━━━ Dataset records ━━━

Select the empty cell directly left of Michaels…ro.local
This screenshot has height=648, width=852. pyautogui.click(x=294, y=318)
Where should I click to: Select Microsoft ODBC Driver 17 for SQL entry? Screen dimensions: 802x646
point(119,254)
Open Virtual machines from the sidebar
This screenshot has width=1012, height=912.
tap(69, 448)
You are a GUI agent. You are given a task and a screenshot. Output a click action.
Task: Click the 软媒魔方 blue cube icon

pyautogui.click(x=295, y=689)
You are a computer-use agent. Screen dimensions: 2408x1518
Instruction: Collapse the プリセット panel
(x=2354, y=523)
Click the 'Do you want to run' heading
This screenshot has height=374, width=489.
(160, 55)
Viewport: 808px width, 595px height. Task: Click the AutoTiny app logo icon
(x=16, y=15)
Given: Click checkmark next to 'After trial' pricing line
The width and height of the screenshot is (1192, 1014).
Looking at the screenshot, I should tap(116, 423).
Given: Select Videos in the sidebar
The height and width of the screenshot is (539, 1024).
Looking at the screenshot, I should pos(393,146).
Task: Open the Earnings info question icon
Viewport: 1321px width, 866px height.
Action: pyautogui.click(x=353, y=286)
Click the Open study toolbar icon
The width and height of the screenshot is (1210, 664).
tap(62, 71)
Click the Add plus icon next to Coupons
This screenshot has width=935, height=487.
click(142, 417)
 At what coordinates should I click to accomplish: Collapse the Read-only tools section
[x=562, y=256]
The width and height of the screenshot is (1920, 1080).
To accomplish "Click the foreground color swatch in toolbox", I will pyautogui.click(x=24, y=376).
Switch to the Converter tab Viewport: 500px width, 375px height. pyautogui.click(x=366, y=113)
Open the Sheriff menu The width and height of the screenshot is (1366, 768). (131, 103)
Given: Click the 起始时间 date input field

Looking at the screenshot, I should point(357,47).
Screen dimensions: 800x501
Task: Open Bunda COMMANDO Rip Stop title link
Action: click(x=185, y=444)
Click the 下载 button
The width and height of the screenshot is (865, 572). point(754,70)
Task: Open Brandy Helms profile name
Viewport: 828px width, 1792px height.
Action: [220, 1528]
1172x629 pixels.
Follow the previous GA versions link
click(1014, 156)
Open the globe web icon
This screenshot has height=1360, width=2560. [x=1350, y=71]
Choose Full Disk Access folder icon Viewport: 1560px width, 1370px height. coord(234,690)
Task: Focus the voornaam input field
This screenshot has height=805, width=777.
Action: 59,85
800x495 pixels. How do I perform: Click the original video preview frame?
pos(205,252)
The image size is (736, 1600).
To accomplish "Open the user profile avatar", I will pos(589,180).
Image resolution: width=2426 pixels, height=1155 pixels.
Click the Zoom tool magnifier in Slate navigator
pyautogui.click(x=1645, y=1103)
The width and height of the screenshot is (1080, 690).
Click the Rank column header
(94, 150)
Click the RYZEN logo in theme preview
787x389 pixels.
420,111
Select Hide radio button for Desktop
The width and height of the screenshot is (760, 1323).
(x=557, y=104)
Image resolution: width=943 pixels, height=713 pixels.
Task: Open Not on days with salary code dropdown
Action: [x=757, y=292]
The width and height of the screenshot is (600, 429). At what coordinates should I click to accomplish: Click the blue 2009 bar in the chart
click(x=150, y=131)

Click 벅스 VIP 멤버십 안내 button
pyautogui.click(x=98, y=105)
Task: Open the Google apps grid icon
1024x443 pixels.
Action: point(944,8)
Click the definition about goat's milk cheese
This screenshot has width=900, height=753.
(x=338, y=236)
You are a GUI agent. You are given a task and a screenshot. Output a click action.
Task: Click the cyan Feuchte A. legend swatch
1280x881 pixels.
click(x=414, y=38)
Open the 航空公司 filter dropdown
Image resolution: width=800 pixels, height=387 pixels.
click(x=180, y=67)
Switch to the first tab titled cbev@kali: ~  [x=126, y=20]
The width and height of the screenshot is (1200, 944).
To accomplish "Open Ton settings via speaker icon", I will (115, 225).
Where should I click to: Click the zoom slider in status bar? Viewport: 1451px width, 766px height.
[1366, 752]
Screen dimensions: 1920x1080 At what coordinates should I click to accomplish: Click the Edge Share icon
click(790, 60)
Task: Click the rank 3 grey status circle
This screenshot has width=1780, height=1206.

━━━

Stated problem ::
Rewrite all of the lines above, putting "side panel" wherever "sidebar" appears and leaving everything else unchanged.

Response to this task ::
Select the empty cell directly left of Michaels…ro.local
This screenshot has height=648, width=852. pyautogui.click(x=294, y=318)
Where should I click to: Select Microsoft ODBC Driver 17 for SQL entry? Screen dimensions: 802x646
point(119,254)
Open Virtual machines from the side panel
This screenshot has width=1012, height=912.
tap(69, 448)
You are a GUI agent. You are given a task and a screenshot. Output a click action.
Task: Click the 软媒魔方 blue cube icon

pyautogui.click(x=295, y=689)
You are a computer-use agent. Screen dimensions: 2408x1518
Instruction: Collapse the プリセット panel
(x=2354, y=523)
Click the 'Do you want to run' heading
This screenshot has height=374, width=489.
(160, 55)
Viewport: 808px width, 595px height. Task: Click the AutoTiny app logo icon
(x=16, y=15)
Given: Click checkmark next to 'After trial' pricing line
The width and height of the screenshot is (1192, 1014).
Looking at the screenshot, I should tap(116, 423).
Given: Select Videos in the side panel
The height and width of the screenshot is (539, 1024).
Looking at the screenshot, I should pos(393,146).
Task: Open the Earnings info question icon
Viewport: 1321px width, 866px height.
Action: pyautogui.click(x=353, y=286)
Click the Open study toolbar icon
The width and height of the screenshot is (1210, 664).
tap(62, 71)
Click the Add plus icon next to Coupons
This screenshot has width=935, height=487.
click(142, 417)
 At what coordinates should I click to accomplish: Collapse the Read-only tools section
[x=562, y=256]
The width and height of the screenshot is (1920, 1080).
To accomplish "Click the foreground color swatch in toolbox", I will pyautogui.click(x=24, y=376).
Switch to the Converter tab Viewport: 500px width, 375px height. pyautogui.click(x=366, y=113)
Open the Sheriff menu The width and height of the screenshot is (1366, 768). (131, 103)
Given: Click the 起始时间 date input field

Looking at the screenshot, I should point(357,47).
Screen dimensions: 800x501
Task: Open Bunda COMMANDO Rip Stop title link
Action: click(x=185, y=444)
Click the 下载 button
The width and height of the screenshot is (865, 572). point(754,70)
Task: Open Brandy Helms profile name
Viewport: 828px width, 1792px height.
Action: [220, 1528]
1172x629 pixels.
Follow the previous GA versions link
click(1014, 156)
Open the globe web icon
This screenshot has height=1360, width=2560. [x=1350, y=71]
Choose Full Disk Access folder icon Viewport: 1560px width, 1370px height. coord(234,690)
Task: Focus the voornaam input field
This screenshot has height=805, width=777.
Action: 59,85
800x495 pixels. How do I perform: Click the original video preview frame?
pos(205,252)
The image size is (736, 1600).
To accomplish "Open the user profile avatar", I will pos(589,180).
Image resolution: width=2426 pixels, height=1155 pixels.
Click the Zoom tool magnifier in Slate navigator
pyautogui.click(x=1645, y=1103)
The width and height of the screenshot is (1080, 690).
Click the Rank column header
(94, 150)
Click the RYZEN logo in theme preview
787x389 pixels.
420,111
Select Hide radio button for Desktop
The width and height of the screenshot is (760, 1323).
(x=557, y=104)
Image resolution: width=943 pixels, height=713 pixels.
Task: Open Not on days with salary code dropdown
Action: [x=757, y=292]
The width and height of the screenshot is (600, 429). At what coordinates should I click to accomplish: Click the blue 2009 bar in the chart
click(x=150, y=131)

Click 벅스 VIP 멤버십 안내 button
pyautogui.click(x=98, y=105)
Task: Open the Google apps grid icon
1024x443 pixels.
Action: point(944,8)
Click the definition about goat's milk cheese
This screenshot has width=900, height=753.
(x=338, y=236)
You are a GUI agent. You are given a task and a screenshot. Output a click action.
Task: Click the cyan Feuchte A. legend swatch
1280x881 pixels.
click(x=414, y=38)
Open the 航空公司 filter dropdown
Image resolution: width=800 pixels, height=387 pixels.
click(x=180, y=67)
Switch to the first tab titled cbev@kali: ~  [x=126, y=20]
The width and height of the screenshot is (1200, 944).
To accomplish "Open Ton settings via speaker icon", I will (115, 225).
Where should I click to: Click the zoom slider in status bar? Viewport: 1451px width, 766px height.
[1366, 752]
Screen dimensions: 1920x1080 At what coordinates should I click to accomplish: Click the Edge Share icon
click(790, 60)
Task: Click the rank 3 grey status circle
This screenshot has width=1780, height=1206.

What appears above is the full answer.